Background & Motivation¶
Background: 6D object pose estimation is crucial in robotic manipulation and augmented reality. Existing methods can be categorized into instance-level (requiring precise CAD models), category-level (requiring category priors), and category-agnostic methods.
Limitations of Prior Work: - CAD model-based methods require precise textured 3D models, which are expensive to acquire. - Multi-view methods (Gen6D, OnePose, FoundationPose model-free mode) require multiple reference images or video sequences. - Single-view matching methods (Oryon, LoFTR) suffer from drastic performance drops under occlusion or non-overlapping viewpoints.

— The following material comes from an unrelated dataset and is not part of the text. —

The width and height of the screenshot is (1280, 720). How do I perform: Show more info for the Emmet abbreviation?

Key Challenge: In practical robotic scenarios, robots facing novel objects in new environments cannot acquire CAD models or multi-view images. None of the existing methods can handle this effectively.
Key Insight: Leveraging image-to-3D generative models (InstantMesh) to reconstruct the complete 3D shape from a single image, combined with depth information to estimate the metric scale, thereby enabling a robust full-to-partial matching.

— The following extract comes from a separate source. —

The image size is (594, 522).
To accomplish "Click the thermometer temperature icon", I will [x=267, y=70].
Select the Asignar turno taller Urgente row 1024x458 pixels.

Core Idea: Single RGB-D \(\to\) InstantMesh normalized 3D reconstruction \(\to\) Oriented bounding box coarse alignment \(\to\) FoundationPose joint size-pose refinement \(\to\) Render-and-compare to select the optimal hypothesis.
Method¶
Overall Architecture¶
Given an anchor image \(I_A\) (RGB-D) and a query image \(I_Q\) (RGB-D), the goal is to estimate the relative pose \(\mathbf{T}_{A \to Q} \in SE(3)\). The method consists of two steps: 1. Reconstruct a normalized shape \(O_N\) from the anchor image, estimate the metric-scale shape \(O_M\) and the anchor pose \(T_{O_M \to A}\) via Object Alignment. 2. Estimate \(T_{O_M \to Q}\) using the metric-scale shape and the query image, with the final relative pose obtained as \(\mathbf{T}_{A \to Q} = (T_{O_M \to A})^{-1} \cdot T_{O_M \to Q}\).
Key Designs¶
-
3D Shape Reconstruction (InstantMesh)
- Function: Generates a normalized 3D mesh \(O_N\) (range \([-1, 1]\)) from the RGB of the anchor image.
- Core Limitation: The generated shape lacks a metric scale and cannot be directly used for pose estimation.
- Advantages: Compared to NeRF or partial-view reconstruction, it generates a complete shape, supporting full-to-partial matching.
-
Coarse Object Alignment
- Function: Estimates the initial object size \(s \in \mathbb{R}^3\) and the coarse pose.
- Mechanism: Uses the Oriented Bounding Box (OBB) to determine the object center.
- Why not use other center estimation methods:
- Point cloud mean: Unreliable when partially visible.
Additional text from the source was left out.